Long delayed echoes are radio echoes which return to the sender several seconds after a radio transmission has occurred. Delays of longer than 2.7 seconds are considered LDEs. LDEs have a number of proposed scientific origins.

History

These echoes were first observed in 1927 by civil engineer and amateur radio operator Jørgen Hals from his home near Oslo, Norway. Hals had repeatedly observed an unexpected second radio echo with a significant time delay after the primary radio echo ended. Unable to account for this strange phenomenon, he wrote a letter to Norwegian physicist Carl Størmer, explaining the event:
At the end of the summer of 1927 I repeatedly heard signals from the Dutch short-wave transmitting station PCJJ at Eindhoven. At the same time as I heard these I also heard echoes. I heard the usual echo which goes round the Earth with an interval of about 1/7 of a second as well as a weaker echo about three seconds after the principal echo had gone. When the principal signal was especially strong, I suppose the amplitude for the last echo three seconds later, lay between 1/10 and 1/20 of the principal signal in strength. From where this echo comes I cannot say for the present, I can only confirm that I really heard it.

Physicist Balthasar van der Pol helped Hals and Stormer investigate the echoes, but due to the sporadic nature of the echo events and variations in time-delay, did not find a suitable explanation.
Long delayed echoes have been heard sporadically from the first observations in 1927 and up to the present day.

Five hypotheses

Shlionskiy lists 15 possible natural explanations in two groups: reflections in outer space, and reflections within the Earth's magnetosphere.

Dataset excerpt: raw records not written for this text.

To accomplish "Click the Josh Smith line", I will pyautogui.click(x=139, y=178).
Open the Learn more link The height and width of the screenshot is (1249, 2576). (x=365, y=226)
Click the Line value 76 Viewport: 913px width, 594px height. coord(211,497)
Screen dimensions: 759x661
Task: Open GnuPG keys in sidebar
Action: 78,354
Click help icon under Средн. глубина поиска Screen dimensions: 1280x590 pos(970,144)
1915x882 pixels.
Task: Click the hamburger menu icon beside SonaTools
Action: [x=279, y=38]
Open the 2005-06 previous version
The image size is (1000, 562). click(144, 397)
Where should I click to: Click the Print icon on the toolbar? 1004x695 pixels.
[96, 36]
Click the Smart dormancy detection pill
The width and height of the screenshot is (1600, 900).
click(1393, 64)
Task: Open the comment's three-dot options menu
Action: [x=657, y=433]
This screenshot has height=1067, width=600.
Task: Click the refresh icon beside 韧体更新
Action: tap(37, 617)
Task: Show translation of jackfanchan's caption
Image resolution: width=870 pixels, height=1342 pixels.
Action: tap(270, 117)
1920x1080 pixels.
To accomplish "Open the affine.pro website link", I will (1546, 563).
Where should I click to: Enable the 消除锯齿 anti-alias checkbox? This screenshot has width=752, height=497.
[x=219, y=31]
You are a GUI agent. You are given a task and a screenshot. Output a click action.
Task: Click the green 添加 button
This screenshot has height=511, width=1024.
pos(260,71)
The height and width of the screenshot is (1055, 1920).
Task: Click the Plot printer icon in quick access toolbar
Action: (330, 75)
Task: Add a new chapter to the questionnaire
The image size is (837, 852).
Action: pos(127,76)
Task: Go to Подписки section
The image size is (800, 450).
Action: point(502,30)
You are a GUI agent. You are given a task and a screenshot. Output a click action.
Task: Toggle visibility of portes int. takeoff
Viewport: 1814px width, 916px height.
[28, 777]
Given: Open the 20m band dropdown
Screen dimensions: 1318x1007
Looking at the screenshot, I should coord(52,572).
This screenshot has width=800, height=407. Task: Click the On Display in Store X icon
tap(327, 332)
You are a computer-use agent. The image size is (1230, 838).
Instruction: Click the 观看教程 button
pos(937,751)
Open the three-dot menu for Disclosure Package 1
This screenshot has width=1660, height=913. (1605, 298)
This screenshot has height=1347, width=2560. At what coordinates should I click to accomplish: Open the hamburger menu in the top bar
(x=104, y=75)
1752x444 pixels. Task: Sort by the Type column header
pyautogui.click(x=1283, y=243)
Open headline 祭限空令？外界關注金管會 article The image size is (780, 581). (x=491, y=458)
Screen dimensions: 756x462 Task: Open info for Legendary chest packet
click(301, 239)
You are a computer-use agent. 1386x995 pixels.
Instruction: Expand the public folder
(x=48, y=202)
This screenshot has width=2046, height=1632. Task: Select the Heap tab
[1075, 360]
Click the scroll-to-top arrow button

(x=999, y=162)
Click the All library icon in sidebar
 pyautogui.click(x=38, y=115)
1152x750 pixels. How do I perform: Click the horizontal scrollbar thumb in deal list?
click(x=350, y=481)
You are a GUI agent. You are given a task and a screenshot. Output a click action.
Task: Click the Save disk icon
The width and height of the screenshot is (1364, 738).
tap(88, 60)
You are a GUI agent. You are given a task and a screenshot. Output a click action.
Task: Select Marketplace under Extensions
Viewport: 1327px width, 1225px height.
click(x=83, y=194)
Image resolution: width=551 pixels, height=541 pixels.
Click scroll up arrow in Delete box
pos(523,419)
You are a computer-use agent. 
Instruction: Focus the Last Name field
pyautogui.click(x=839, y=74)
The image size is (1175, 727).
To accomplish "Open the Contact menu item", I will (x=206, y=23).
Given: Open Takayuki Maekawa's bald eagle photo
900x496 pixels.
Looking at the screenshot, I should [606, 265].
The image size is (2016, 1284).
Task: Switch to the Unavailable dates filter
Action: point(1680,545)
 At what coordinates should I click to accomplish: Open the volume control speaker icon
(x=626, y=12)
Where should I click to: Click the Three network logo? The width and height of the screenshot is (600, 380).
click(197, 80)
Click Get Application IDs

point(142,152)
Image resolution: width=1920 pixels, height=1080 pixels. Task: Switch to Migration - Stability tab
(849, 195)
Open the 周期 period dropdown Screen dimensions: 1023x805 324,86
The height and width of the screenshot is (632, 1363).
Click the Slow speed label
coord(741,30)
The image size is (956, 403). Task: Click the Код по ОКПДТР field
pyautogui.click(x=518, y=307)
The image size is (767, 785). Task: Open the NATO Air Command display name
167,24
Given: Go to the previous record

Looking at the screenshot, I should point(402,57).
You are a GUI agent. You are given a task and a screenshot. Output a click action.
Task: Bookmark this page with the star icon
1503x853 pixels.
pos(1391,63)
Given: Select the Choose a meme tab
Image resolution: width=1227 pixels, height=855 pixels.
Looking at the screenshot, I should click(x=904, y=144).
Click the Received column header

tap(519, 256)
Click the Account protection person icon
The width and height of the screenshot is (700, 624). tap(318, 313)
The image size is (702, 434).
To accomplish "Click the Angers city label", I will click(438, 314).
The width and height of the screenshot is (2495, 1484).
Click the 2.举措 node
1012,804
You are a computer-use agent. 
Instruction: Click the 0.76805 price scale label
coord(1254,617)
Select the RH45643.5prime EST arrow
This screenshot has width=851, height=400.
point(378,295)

Vidmar and Crawford suggest five of them are the most likely. Sverre Holm, professor of signal processing at the University of Oslo details those five; in summary,
Radio waves of frequency less than about 7 MHz can become trapped in magnetic field-aligned ionization ducts with L values less than about 4. These waves after being trapped can propagate to the opposite hemisphere where they become reflected in the topside ionosphere. They can return along the duct, leave it, and propagate to the receiver.
The signals from two separated transmitters T1 and T2, T2 transmitting CW or quasi-CW signals, interact nonlinearly in the ionosphere or magnetosphere. If the wave vector and frequency of the forced oscillation at the difference frequency of the two signals satisfies the dispersion relation for electrostatic waves, such waves would exist and begin to propagate. This wave could grow in amplitude due to wave-particle interaction. At a later time it could interact with the CW signal and propagate to T1.
Some believe that the aurora activity that follows a solar storm is the source of LDEs.
Still others believe that LDEs are double EME reflections, i.e. the signal is reflected by the moon and that reflected signal is reflected by the Earth back to the moon and reflected again by the moon back to the earth.
Duncan Lunan proposed the radio echoes observed by Størmer and Van der Pol in 1928 might have been transmissions from a Bracewell probe, an artifact of aliens trying to communicate with us by bouncing back our own signals. This concept is also addressed by Holm.

Deception

Volker Grassmann writing in VHF Communications noted the possibility of individuals hoaxing LDEs, saying, "Attempts at deception can in no case be ruled out, and it is to be feared that less serious radio amateurs contribute to deliberate falsification.... Short transmissions using different frequencies are a relatively simple procedure for excluding potential troublemakers." To reduce the possibilities of errors or hoaxes a worldwide logging system has been developed.